Der vor­lie­gen­de Regie­rungs­ent­wurf sieht die unein­ge­schränk­te Abtrei­bungs­frei­ga­be bis zur 20. Schwan­ger­schafts­wo­che vor. Danach kann eine Frau die Abtrei­bung bis zum Zeit­punkt der Geburt bean­tra­gen, wenn ein Arzt unter Berück­sich­ti­gung ihrer kör­per­li­chen und gei­sti­gen Gesund­heit und ihres all­ge­mei­nen Wohl­be­fin­dens „der Ansicht ist, daß die Abtrei­bung den Umstän­den ange­mes­sen ist“. Die For­mu­lie­rung ist so weich, daß Kri­ti­ker von einer tota­len Abtrei­bungs­le­ga­li­sie­rung wäh­rend der gesam­ten Schwan­ger­schaft sprechen.

Cathe­ri­ne Hal­lagan, Prä­si­den­tin der Health Pro­fes­sio­nals Alli­an­ce von Neu­see­land, äußer­te sich bestürzt über das vor­ge­schla­ge­ne Gesetz.
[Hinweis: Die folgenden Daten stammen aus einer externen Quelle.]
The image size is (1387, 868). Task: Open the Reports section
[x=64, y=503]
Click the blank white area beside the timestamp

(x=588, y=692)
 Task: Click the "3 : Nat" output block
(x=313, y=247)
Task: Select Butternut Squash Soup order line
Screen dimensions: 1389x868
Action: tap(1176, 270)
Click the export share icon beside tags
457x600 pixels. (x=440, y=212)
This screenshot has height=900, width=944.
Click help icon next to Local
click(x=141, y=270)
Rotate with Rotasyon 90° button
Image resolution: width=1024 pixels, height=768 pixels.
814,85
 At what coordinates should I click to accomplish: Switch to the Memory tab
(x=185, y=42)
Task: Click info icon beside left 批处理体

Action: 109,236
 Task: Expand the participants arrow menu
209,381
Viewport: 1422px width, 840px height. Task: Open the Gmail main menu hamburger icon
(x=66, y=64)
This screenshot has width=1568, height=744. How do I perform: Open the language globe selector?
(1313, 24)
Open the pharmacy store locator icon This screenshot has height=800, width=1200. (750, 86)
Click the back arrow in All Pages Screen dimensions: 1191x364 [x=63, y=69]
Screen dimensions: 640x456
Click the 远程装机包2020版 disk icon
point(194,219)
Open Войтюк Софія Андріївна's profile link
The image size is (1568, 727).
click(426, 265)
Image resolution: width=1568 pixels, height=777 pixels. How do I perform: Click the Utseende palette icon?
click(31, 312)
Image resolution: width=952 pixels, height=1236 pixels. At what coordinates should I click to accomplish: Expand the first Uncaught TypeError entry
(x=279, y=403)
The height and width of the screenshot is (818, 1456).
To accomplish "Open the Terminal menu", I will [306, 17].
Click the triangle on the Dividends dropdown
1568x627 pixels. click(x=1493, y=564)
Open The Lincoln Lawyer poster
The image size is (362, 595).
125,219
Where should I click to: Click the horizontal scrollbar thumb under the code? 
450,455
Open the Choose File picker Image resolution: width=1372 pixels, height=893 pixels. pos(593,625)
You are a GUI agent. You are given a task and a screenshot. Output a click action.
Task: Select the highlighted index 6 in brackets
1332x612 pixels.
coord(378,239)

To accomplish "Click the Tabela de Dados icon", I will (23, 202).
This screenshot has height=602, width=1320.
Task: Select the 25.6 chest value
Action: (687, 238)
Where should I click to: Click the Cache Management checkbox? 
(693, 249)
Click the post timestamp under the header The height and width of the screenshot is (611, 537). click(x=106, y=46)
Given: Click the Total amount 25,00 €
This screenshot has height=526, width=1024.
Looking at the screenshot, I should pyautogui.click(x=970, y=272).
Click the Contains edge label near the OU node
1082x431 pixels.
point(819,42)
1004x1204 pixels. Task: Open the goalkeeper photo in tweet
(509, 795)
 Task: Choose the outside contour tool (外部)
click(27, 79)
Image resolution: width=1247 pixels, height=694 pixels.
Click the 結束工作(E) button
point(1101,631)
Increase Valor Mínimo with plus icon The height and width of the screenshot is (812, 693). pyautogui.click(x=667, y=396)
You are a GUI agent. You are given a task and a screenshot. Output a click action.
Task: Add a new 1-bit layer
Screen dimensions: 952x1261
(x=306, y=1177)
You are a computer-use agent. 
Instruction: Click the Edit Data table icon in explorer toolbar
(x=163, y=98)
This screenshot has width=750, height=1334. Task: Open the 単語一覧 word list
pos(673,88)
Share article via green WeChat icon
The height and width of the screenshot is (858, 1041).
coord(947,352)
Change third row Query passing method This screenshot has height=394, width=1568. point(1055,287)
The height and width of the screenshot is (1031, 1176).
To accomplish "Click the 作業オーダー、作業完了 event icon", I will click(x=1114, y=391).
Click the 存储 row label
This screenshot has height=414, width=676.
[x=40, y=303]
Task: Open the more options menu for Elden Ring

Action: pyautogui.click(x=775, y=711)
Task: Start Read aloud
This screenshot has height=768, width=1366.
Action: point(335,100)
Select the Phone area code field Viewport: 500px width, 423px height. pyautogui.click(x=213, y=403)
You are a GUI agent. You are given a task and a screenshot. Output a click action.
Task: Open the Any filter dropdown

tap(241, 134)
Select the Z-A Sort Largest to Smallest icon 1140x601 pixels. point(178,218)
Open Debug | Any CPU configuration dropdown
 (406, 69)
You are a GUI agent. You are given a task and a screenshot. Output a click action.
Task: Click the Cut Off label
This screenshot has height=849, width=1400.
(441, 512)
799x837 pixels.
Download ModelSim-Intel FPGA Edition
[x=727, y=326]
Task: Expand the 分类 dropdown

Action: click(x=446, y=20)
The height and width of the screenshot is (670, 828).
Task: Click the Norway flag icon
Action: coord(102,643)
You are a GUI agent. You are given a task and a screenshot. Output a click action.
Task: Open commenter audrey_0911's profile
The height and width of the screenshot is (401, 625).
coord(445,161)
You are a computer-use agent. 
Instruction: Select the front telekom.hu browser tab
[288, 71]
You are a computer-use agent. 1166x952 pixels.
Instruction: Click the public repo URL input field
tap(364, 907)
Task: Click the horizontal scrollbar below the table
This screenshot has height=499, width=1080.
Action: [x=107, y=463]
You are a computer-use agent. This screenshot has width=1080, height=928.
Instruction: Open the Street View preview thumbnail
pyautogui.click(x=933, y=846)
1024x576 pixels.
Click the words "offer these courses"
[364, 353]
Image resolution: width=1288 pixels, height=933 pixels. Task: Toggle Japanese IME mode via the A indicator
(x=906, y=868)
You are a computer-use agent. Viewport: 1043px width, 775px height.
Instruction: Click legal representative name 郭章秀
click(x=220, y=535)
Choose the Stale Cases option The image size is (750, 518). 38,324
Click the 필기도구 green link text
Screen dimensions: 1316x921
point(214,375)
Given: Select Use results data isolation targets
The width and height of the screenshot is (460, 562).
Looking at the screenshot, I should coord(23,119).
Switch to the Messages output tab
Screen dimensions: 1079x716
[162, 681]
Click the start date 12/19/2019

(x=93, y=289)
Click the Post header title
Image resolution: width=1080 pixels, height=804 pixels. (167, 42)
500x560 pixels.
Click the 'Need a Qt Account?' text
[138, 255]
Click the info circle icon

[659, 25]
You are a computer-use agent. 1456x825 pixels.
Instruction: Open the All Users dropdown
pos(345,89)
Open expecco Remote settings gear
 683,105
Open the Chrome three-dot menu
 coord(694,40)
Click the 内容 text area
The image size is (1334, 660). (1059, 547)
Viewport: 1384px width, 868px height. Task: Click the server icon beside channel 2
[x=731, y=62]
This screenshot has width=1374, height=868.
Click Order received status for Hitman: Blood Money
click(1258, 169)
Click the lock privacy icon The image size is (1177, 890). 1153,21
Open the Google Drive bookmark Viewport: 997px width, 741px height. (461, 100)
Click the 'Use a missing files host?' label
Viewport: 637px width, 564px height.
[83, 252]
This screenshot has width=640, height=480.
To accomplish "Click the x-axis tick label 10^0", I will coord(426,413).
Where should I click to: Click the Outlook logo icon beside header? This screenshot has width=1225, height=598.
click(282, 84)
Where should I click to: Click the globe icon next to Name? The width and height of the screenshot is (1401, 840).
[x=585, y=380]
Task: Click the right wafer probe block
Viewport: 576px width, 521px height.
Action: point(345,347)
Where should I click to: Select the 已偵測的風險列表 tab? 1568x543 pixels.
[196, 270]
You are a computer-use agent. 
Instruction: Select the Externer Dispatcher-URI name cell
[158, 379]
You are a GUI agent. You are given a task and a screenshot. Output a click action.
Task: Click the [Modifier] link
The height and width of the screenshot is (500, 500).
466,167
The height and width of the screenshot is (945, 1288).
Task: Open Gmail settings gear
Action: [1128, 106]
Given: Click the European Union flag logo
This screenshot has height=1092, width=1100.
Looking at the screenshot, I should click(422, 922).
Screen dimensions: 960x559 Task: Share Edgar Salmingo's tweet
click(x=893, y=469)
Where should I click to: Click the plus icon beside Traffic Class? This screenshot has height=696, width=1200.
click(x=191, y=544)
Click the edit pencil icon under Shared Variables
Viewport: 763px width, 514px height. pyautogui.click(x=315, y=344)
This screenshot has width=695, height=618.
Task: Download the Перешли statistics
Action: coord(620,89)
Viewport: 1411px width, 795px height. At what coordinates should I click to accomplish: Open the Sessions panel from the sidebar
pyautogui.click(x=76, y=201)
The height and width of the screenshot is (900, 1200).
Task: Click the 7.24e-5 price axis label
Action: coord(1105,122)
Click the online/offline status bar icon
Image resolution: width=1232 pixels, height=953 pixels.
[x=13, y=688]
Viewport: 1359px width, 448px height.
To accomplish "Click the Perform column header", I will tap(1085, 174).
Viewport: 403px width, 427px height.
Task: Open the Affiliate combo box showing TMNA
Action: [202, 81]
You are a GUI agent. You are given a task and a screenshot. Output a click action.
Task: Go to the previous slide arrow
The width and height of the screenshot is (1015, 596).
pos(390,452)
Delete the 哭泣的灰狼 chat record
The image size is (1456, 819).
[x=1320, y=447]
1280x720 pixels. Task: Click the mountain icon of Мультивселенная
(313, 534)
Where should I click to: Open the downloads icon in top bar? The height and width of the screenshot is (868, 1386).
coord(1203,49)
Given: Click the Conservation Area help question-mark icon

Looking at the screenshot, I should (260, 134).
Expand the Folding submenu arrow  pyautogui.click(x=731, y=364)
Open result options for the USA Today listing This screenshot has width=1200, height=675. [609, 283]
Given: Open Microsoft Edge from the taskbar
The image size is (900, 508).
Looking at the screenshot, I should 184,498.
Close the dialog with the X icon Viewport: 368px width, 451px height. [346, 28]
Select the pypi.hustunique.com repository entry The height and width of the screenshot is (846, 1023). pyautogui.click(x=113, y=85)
Hal­lagan beton­te, daß „das phy­si­sche und psy­chi­sche Wohl so weit gefaßt ist, daß prak­tisch jede Anfra­ge ange­nom­men wer­den kann“.

„Der Zweck einer Abtrei­bung ist es, einen klei­nen und ver­letz­li­chen Men­schen zu töten. Es ist weder eine medi­zi­ni­sche Behand­lung noch ein ‚Gesund­heits­pro­blem‘“, so Hallagan.

Die Spre­che­rin von Fami­ly First, Gina Sun­der­land, kri­ti­sier­te, daß die­se Vor­schlä­ge dem unge­bo­re­nen Kind den Sta­tus eines Appen­dix ver­pas­sen, eines über­flüs­si­gen, lästi­gen Gewe­bes, das im Rah­men eines „medi­zi­ni­schen“ Ein­griffs ent­fernt wer­den soll.

Ken Orr von Right to Life sag­te, es sei „ein bei­spiel­lo­ser Angriff auf Frau­en und ihre kost­ba­ren unge­bo­re­nen Kin­der, der als Gesund­heits­für­sor­ge getarnt wird. Schwan­ger­schaft ist kei­ne Krank­heit, und Abtrei­bung ist kei­ne Gesund­heits­für­sor­ge. Die­se Geset­zes­vor­la­ge bedeu­tet einen immer töd­li­che­ren Angriff auf die Fami­lie. Er erlaubt, die schwäch­sten und ver­letz­lich­sten Mit­glie­der unse­rer Gesell­schaft, unse­re unge­bo­re­nen Kin­der zu töten.“

Neu­see­land wird seit 2017 von einer Min­der­heits­re­gie­rung aus New Zea­land Labour Par­ty und New Zea­land First regiert, die von der lin­ken Green Par­ty of Aote­aroa New Zea­land von außen gestützt wird. 

Bereits jetzt hat Neu­see­land eine sehr hohe Abtrei­bungs­ra­te, die fast auf dem Niveau von Austra­li­en und den USA liegt. Sie ist mehr als drei­mal so hoch wie die offi­zi­ell erfaß­ten Abtrei­bungs­zah­len in der Bun­des­re­pu­blik Deutsch­land. Mit dem neu­en Gesetz wird sie sich noch erhöhen.

Die zwei­te und letz­te Lesung des Gesetz­ent­wur­fes im Par­la­ment ist für Febru­ar 2020 geplant.